[Start of Data shown]

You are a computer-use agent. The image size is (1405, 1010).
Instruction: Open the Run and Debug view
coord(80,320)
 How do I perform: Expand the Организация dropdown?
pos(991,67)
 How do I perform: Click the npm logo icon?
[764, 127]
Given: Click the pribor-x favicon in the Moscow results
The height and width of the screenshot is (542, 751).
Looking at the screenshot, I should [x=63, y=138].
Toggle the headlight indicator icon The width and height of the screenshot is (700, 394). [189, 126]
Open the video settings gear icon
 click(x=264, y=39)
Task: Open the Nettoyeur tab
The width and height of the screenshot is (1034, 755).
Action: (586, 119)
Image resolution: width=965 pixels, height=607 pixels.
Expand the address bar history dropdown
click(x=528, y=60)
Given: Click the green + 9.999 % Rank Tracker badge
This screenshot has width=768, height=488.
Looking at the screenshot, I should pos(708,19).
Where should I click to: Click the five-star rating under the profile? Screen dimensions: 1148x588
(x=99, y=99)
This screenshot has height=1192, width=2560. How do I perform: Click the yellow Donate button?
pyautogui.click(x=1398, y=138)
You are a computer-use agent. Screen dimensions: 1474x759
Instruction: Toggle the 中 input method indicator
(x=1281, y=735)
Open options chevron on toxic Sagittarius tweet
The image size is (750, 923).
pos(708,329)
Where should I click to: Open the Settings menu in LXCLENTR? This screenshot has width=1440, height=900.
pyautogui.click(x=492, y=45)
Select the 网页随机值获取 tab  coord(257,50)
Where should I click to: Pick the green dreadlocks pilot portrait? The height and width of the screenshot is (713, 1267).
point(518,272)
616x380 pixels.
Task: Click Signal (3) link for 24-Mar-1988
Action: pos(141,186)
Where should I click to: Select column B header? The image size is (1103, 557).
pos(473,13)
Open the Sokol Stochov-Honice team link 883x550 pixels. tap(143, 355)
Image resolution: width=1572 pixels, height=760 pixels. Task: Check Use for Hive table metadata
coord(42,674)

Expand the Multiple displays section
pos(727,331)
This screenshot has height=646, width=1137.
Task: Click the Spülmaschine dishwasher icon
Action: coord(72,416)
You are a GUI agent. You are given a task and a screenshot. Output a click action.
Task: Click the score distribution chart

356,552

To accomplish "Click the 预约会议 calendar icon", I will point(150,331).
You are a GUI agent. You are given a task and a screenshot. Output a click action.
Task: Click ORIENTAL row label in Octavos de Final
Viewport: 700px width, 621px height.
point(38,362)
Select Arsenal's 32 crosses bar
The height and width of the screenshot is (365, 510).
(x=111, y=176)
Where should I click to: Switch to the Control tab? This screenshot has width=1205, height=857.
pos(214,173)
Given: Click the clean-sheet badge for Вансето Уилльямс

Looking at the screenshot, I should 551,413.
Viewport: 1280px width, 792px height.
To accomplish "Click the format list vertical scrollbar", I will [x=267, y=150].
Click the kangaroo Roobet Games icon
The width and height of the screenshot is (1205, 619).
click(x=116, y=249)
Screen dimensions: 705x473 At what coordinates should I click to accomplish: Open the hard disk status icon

[End of Data shown]

§ Task requirements: Reproduce the material from the line containing "Toggle the headlight" up to and including the line containing "Looking at the screenshot, I should pos(708,19).", copying each line exactly and adding nothing else.

§ Final result:
Toggle the headlight indicator icon The width and height of the screenshot is (700, 394). [189, 126]
Open the video settings gear icon
 click(x=264, y=39)
Task: Open the Nettoyeur tab
The width and height of the screenshot is (1034, 755).
Action: (586, 119)
Image resolution: width=965 pixels, height=607 pixels.
Expand the address bar history dropdown
click(x=528, y=60)
Given: Click the green + 9.999 % Rank Tracker badge
This screenshot has width=768, height=488.
Looking at the screenshot, I should pos(708,19).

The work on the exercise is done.